--- begin ---
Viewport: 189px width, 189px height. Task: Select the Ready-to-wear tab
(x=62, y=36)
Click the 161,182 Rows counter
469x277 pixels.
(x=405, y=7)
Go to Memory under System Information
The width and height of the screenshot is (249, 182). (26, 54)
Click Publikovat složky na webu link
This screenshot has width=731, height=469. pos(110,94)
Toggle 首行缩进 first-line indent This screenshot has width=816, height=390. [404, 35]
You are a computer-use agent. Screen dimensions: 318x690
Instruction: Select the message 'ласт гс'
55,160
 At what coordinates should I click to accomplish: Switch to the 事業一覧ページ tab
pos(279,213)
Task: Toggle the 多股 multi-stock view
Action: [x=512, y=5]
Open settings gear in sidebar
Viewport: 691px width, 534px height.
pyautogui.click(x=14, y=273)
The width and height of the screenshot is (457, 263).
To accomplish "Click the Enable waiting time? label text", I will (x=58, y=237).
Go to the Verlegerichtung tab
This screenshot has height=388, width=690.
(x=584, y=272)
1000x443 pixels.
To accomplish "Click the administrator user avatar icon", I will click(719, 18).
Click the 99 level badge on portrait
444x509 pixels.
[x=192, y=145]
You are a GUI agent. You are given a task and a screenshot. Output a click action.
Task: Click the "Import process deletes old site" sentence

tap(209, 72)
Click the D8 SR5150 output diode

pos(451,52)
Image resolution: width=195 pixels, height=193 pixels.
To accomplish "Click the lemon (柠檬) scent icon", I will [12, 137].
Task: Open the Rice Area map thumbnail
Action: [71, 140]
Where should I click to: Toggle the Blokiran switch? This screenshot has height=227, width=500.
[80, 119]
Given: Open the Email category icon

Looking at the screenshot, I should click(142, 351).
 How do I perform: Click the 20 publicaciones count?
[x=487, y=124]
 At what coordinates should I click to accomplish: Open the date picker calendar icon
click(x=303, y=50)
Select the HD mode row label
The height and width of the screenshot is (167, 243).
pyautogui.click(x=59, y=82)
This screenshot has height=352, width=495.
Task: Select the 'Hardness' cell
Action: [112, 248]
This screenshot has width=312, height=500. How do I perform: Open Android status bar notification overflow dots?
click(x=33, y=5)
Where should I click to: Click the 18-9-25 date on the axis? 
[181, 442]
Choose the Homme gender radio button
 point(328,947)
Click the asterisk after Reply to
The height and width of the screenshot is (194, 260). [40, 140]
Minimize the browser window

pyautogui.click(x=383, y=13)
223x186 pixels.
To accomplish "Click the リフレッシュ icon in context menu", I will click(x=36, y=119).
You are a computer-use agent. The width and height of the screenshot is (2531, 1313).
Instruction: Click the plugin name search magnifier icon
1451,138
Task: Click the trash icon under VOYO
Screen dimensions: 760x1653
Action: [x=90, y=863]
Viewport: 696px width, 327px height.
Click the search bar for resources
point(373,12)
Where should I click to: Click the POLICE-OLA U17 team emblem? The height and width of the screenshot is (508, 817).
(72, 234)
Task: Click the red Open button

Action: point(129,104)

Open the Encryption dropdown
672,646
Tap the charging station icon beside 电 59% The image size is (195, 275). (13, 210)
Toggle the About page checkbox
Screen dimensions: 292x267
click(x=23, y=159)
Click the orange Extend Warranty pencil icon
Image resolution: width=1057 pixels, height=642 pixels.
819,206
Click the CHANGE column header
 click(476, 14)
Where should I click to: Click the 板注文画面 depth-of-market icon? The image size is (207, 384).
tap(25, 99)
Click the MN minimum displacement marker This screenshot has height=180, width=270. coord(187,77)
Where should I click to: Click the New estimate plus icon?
--- end ---
Written instruction: Collect every line in the rows above that contains the string "size".

Expected answer:
Tap the charging station icon beside 电 59% The image size is (195, 275). (13, 210)
Where should I click to: Click the 板注文画面 depth-of-market icon? The image size is (207, 384).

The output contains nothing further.